Some strategies we discuss: Compensation
So, to do compensation we look at the number and try to find a friendly number (one with a ten). Here we see that 29 can easily be rounded to 30 so we decide to add 1 to both numbers and we get 76-30 (which we inevitably agree is much easier to think about) and we get 46. We look for lucky 9’s and 8’s so we can use this strategy whenever possible.
Let’s look at a lucky 8 example. 62-48. We add 2 to 48 to get to 50 and we add 2 to 62 which makes 64. Now 64 -50 is much easier on the brain (we talk about it like this) and we can quickly get the answer of 14.

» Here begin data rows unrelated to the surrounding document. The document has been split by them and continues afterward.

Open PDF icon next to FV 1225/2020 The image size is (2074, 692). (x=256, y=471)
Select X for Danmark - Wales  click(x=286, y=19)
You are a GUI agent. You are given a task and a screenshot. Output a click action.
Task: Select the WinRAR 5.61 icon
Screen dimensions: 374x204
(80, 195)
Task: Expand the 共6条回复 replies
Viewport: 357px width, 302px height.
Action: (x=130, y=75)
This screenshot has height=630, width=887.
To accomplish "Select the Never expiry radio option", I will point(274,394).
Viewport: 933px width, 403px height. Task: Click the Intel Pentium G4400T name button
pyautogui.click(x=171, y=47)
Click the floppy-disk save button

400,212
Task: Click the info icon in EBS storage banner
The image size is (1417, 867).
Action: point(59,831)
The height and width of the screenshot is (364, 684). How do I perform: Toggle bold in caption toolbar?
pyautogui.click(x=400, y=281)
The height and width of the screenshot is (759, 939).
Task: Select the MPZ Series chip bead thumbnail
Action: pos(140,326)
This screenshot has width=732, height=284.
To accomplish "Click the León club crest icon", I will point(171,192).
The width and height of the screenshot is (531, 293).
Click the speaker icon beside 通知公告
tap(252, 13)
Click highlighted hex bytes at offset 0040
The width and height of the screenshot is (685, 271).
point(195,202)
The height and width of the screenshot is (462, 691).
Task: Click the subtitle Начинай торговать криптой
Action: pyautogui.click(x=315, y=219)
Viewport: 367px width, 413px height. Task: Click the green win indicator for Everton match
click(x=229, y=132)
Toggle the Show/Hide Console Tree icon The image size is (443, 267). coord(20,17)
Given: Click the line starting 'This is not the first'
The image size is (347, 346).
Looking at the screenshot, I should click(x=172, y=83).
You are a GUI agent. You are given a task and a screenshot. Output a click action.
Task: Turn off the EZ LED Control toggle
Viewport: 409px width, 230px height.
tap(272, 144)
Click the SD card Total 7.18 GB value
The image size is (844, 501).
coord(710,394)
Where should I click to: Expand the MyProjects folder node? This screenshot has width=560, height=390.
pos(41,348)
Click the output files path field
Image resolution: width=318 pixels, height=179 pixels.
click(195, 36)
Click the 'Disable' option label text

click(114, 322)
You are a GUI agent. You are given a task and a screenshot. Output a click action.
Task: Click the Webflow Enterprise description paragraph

Compensation makes thinking easier. Another way to think about this is “Find a Friendly Number”:
I could change 74 to 75 by adding 1. That would give me 75-25 which is pretty friendly. Now, I can’t just keep that 1 I added, I have to take it away once I get my answer. So 75-25 =50. Now, 50-1 =49. That was pretty easy.
Another strategy that we talk about is Jumping Tens. So we look for Jumper Numbers and then we begin to hop back on the number line in our minds. For example, 65-27. We say that 27 is the Jumper Number. There are two jumps of ten in this number. We start at 65 and we hop back to 55 and then to 45. Now we have 7 more to go. We decide to break the seven into 2+5 and then we hop back 5—which gets us to 40. Now we only have 2 more hops and that gets us to 38.
Counting up is a 3rd Strategy.
We look at a problem like 51-27. We say “Well, mmmm, 3 more gets me to 30 and then 21 more to 51 so 24 is the answer.” We just counted up to count back ….we counted up to see how far back 27 really was….
Another Strategy is Splitting Numbers:
Here it helps if the students write it in expanded form.
70 + 0
-30 + 3
So here if subtract 3 from 0 we will get a negative number, which isn’t exactly friendly, so we’ll do something else.
Let’s break a ten into ones. We’ll rename 70 as 60+10 Now, we can continue.